RECORDS FOR THE EXERCISE Start Marker
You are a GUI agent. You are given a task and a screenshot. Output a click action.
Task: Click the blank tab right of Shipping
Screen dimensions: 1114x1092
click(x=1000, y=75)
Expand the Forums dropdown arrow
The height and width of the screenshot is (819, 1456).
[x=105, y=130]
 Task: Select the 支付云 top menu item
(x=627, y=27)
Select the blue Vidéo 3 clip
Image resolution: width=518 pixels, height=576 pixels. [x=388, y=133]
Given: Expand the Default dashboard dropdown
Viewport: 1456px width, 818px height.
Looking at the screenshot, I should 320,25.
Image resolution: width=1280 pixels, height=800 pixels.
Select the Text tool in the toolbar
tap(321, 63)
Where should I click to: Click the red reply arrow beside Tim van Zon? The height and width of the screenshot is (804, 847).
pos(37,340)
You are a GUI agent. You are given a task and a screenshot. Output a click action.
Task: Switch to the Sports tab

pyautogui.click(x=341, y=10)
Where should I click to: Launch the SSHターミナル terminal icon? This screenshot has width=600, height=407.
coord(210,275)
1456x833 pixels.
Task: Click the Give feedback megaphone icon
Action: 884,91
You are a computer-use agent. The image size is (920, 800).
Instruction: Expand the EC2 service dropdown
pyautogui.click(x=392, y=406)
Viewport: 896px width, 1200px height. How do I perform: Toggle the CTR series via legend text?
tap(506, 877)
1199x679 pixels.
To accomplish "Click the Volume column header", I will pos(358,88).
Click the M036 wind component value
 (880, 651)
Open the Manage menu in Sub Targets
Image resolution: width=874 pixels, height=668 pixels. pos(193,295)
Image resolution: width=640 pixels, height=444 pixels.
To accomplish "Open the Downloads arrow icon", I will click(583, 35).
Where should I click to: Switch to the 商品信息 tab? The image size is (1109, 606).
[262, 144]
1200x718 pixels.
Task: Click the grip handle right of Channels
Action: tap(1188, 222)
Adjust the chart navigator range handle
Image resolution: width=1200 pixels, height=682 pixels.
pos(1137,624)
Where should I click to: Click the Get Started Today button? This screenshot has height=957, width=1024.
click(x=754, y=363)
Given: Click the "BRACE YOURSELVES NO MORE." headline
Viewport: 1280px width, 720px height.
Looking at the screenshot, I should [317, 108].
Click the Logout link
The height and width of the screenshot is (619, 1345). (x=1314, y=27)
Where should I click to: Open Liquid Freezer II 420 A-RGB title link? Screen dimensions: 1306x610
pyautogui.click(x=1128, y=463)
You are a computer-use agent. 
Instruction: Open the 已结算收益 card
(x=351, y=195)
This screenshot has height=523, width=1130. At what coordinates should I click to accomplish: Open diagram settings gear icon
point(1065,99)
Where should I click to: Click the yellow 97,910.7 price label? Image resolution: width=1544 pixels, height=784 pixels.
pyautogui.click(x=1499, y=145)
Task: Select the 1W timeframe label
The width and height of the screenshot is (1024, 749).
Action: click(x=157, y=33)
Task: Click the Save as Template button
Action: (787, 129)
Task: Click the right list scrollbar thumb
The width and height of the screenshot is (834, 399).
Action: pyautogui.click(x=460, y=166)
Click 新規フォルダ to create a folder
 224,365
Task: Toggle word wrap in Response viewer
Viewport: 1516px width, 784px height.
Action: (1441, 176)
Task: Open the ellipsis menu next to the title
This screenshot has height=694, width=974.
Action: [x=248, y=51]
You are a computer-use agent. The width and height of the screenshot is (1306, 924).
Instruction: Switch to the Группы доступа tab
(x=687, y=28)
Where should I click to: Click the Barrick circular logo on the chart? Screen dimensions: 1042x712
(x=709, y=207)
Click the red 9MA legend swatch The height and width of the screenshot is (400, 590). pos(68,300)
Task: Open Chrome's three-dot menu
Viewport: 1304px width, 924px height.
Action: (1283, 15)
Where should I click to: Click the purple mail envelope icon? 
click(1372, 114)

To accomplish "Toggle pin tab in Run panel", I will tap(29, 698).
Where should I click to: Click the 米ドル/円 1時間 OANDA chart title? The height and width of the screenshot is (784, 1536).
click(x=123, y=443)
RECORDS FOR THE EXERCISE End Marker
- WHAT NEEDS TO BE DONE
Restate the material above exactly, leaving nothing out.

- ANSWER TO THIS PROBLEM
You are a GUI agent. You are given a task and a screenshot. Output a click action.
Task: Click the blank tab right of Shipping
Screen dimensions: 1114x1092
click(x=1000, y=75)
Expand the Forums dropdown arrow
The height and width of the screenshot is (819, 1456).
[x=105, y=130]
 Task: Select the 支付云 top menu item
(x=627, y=27)
Select the blue Vidéo 3 clip
Image resolution: width=518 pixels, height=576 pixels. [x=388, y=133]
Given: Expand the Default dashboard dropdown
Viewport: 1456px width, 818px height.
Looking at the screenshot, I should 320,25.
Image resolution: width=1280 pixels, height=800 pixels.
Select the Text tool in the toolbar
tap(321, 63)
Where should I click to: Click the red reply arrow beside Tim van Zon? The height and width of the screenshot is (804, 847).
pos(37,340)
You are a GUI agent. You are given a task and a screenshot. Output a click action.
Task: Switch to the Sports tab

pyautogui.click(x=341, y=10)
Where should I click to: Launch the SSHターミナル terminal icon? This screenshot has width=600, height=407.
coord(210,275)
1456x833 pixels.
Task: Click the Give feedback megaphone icon
Action: 884,91
You are a computer-use agent. The image size is (920, 800).
Instruction: Expand the EC2 service dropdown
pyautogui.click(x=392, y=406)
Viewport: 896px width, 1200px height. How do I perform: Toggle the CTR series via legend text?
tap(506, 877)
1199x679 pixels.
To accomplish "Click the Volume column header", I will pos(358,88).
Click the M036 wind component value
 (880, 651)
Open the Manage menu in Sub Targets
Image resolution: width=874 pixels, height=668 pixels. pos(193,295)
Image resolution: width=640 pixels, height=444 pixels.
To accomplish "Open the Downloads arrow icon", I will click(583, 35).
Where should I click to: Switch to the 商品信息 tab? The image size is (1109, 606).
[262, 144]
1200x718 pixels.
Task: Click the grip handle right of Channels
Action: tap(1188, 222)
Adjust the chart navigator range handle
Image resolution: width=1200 pixels, height=682 pixels.
pos(1137,624)
Where should I click to: Click the Get Started Today button? This screenshot has height=957, width=1024.
click(x=754, y=363)
Given: Click the "BRACE YOURSELVES NO MORE." headline
Viewport: 1280px width, 720px height.
Looking at the screenshot, I should [317, 108].
Click the Logout link
The height and width of the screenshot is (619, 1345). (x=1314, y=27)
Where should I click to: Open Liquid Freezer II 420 A-RGB title link? Screen dimensions: 1306x610
pyautogui.click(x=1128, y=463)
You are a computer-use agent. 
Instruction: Open the 已结算收益 card
(x=351, y=195)
This screenshot has height=523, width=1130. At what coordinates should I click to accomplish: Open diagram settings gear icon
point(1065,99)
Where should I click to: Click the yellow 97,910.7 price label? Image resolution: width=1544 pixels, height=784 pixels.
pyautogui.click(x=1499, y=145)
Task: Select the 1W timeframe label
The width and height of the screenshot is (1024, 749).
Action: click(x=157, y=33)
Task: Click the Save as Template button
Action: (787, 129)
Task: Click the right list scrollbar thumb
The width and height of the screenshot is (834, 399).
Action: pyautogui.click(x=460, y=166)
Click 新規フォルダ to create a folder
 224,365
Task: Toggle word wrap in Response viewer
Viewport: 1516px width, 784px height.
Action: (1441, 176)
Task: Open the ellipsis menu next to the title
This screenshot has height=694, width=974.
Action: [x=248, y=51]
You are a computer-use agent. The width and height of the screenshot is (1306, 924).
Instruction: Switch to the Группы доступа tab
(x=687, y=28)
Where should I click to: Click the Barrick circular logo on the chart? Screen dimensions: 1042x712
(x=709, y=207)
Click the red 9MA legend swatch The height and width of the screenshot is (400, 590). pos(68,300)
Task: Open Chrome's three-dot menu
Viewport: 1304px width, 924px height.
Action: (1283, 15)
Where should I click to: Click the purple mail envelope icon? 
click(1372, 114)

To accomplish "Toggle pin tab in Run panel", I will tap(29, 698).
Where should I click to: Click the 米ドル/円 1時間 OANDA chart title? The height and width of the screenshot is (784, 1536).
click(x=123, y=443)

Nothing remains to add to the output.